LIVAC has adopted a rigorous and regular as well as "Windows" approach in processing and filtering massive media texts from representative communities in the Pan-Chinese region including Hong Kong, Macau, Taipei, Singapore, Shanghai, Beijing, Guangzhou, Shenzhen.

Link: http://www.livac.org/search.php?lang=tc

9. News on the Web (NOW) Corpus

The NOW corpus contains 8.7 billion words of data from web-based newspapers and magazines from 2010 to the present time. More importantly, the corpus grows by about 140-160 million words of data each month (from about 300,000 new articles), or about 1.8 billion words each year.

Link: https://www.english-corpora.org/now/

10. Peking University CCL Online Corpus 北京大學語料庫

CCL Corpus is developed by the Centre for Chinese Linguistics and Institute of Computational Linguistics of Peking University. The corpus contains 477 million words of modern and ancient Chinese words.

Link: http://ccl.pku.edu.cn:8080/ccl_corpus/index.jsp

11. Scottish Corpus of Texts & Speech

The Scottish Corpora project has created large electronic corpora of written and spoken texts for the languages of Scotland. The corpus contains nearly 4.6 million words of text, with audio recordings to accompany many of the spoken texts.

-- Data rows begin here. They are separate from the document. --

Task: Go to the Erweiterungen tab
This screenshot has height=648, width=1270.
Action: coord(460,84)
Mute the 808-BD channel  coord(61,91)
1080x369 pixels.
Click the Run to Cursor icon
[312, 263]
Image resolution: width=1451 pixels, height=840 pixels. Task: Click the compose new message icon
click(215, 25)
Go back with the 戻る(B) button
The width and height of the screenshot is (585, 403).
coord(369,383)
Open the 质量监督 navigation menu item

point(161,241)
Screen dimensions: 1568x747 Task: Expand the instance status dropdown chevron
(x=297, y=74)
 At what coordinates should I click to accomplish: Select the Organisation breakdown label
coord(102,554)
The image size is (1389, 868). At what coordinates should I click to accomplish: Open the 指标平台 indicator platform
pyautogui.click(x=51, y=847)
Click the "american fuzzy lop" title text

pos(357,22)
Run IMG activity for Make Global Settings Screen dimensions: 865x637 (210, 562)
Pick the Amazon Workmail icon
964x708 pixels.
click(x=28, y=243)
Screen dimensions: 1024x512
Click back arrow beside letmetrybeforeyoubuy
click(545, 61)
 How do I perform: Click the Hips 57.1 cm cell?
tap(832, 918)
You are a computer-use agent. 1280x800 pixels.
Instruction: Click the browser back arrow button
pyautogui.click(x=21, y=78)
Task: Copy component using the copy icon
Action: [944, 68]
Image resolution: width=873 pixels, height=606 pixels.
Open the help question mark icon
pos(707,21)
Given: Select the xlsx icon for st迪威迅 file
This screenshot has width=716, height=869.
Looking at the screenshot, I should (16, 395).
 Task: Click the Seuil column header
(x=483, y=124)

Link: https://www.scottishcorpus.ac.uk/search/

12. The Modern Chinese Languages Corpus 國家語委現代漢語語料庫

The modern Chinese Languages Corpus is developed by National Languages Committee of China. It is a large-scale balanced corpus of Modern Chinese.

Link: http://corpus.zhonghuayuwen.org/index.aspx

13. The Movie Corpus

The Movies Corpus contains 200 million words of data in more than 25,000 movies from the 1930s to the current time. The corpus also allows you to look at variation over time (1930s-1950s to 1990s-2010s) and variation between dialects (e.g. American and British English).

Link: https://www.english-corpora.org/movies/

14. The TV Corpus

The TV Corpus contains 325 million words of data in 75,000 TV episodes from the 1950s to the current time. The corpus also allows you to look at variation over time (1950s-1970s to 1990s-2010s) and variation between dialects (e.g. American and British English).

Link: https://www.english-corpora.org/tv/

15. Time Magazine Corpus

The TIME corpus is based on 100 million words of text in about 275,000 articles from TIME magazine from 1923-2006, and it serves as a great resource to examine changes in American English during this time.

Link: https://www.english-corpora.org/time/